= Ter Hage Abbey =

Ter Hage or Terhaegen Abbey was a community of Cistercian nuns established before 1269 at Axel in the County of Flanders (now in the Netherlands). In 1584, during the Dutch Revolt, the community took refuge in the city of Ghent, continuing there until 1794.

==History==
The abbey was first mentioned in 1269, when the community temporarily relocated from Axel to a farm owned by the abbey near Merelbeke. The community returned to Axel in 1273. During the 16th century, the abbey became prominent as a centre of religion and charity under its abbess Amalberga Vos.

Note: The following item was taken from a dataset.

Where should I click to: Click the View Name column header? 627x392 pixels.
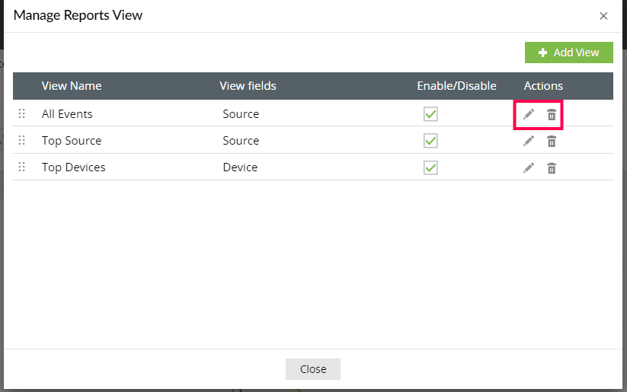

During the Iconoclastic Fury of 1566, the Calvinist preacher Caspar van der Heyden on 24 August called upon his hearers to "purge" the monastery. When the iconoclasts arrived, Abbess Amalberga negotiated that the nuns be given safe passage before the abbey was pillaged. The abbey also suffered damage from the All Saints' Flood of 1570, which caused considerable local devastation. In 1572, the abbess relocated the nuns to Ghent, where she had established a monastic refuge in 1544. She died there the same year and was succeeded by Louise Hanssens. Between 1572 and 1578, the community repeatedly moved back and forth between Axel and Ghent. From 1581 to 1584, they found refuge in Saint-Omer.

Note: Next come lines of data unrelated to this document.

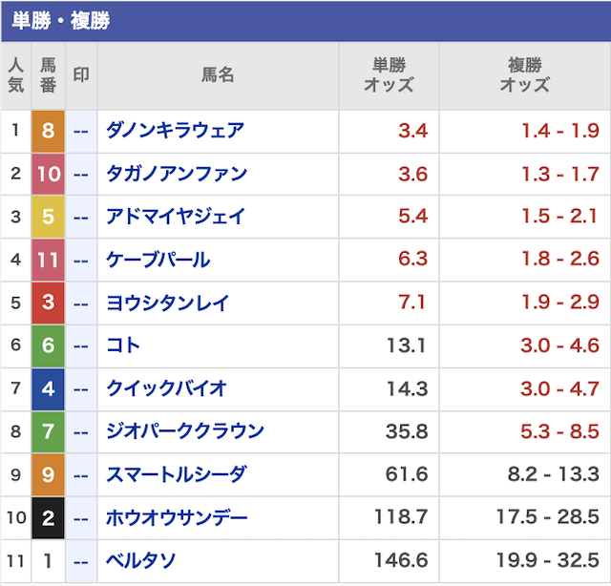Sort by 単勝オッズ column header
611x586 pixels.
click(x=389, y=75)
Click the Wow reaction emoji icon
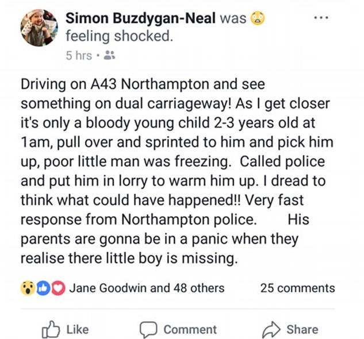Image resolution: width=364 pixels, height=339 pixels. 28,288
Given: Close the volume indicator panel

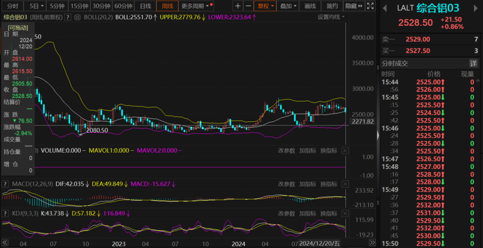Looking at the screenshot, I should pos(345,151).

From 1584 onwards the community remained in Ghent, expanding their refuge into a full monastery. Their new abbey church was consecrated in 1614. The community was suppressed in 1794. In 1805 the abbey buildings became the mother house of the Sisters of Charity of Jesus and Mary.

==Our Lady of Axel==
In 1278 the abbey acquired a marble statue of Mary. The nuns kept this statue with them on their wanderings and installed it in their new church in Ghent in 1614, where it became venerated under the name "Our Lady of Axel".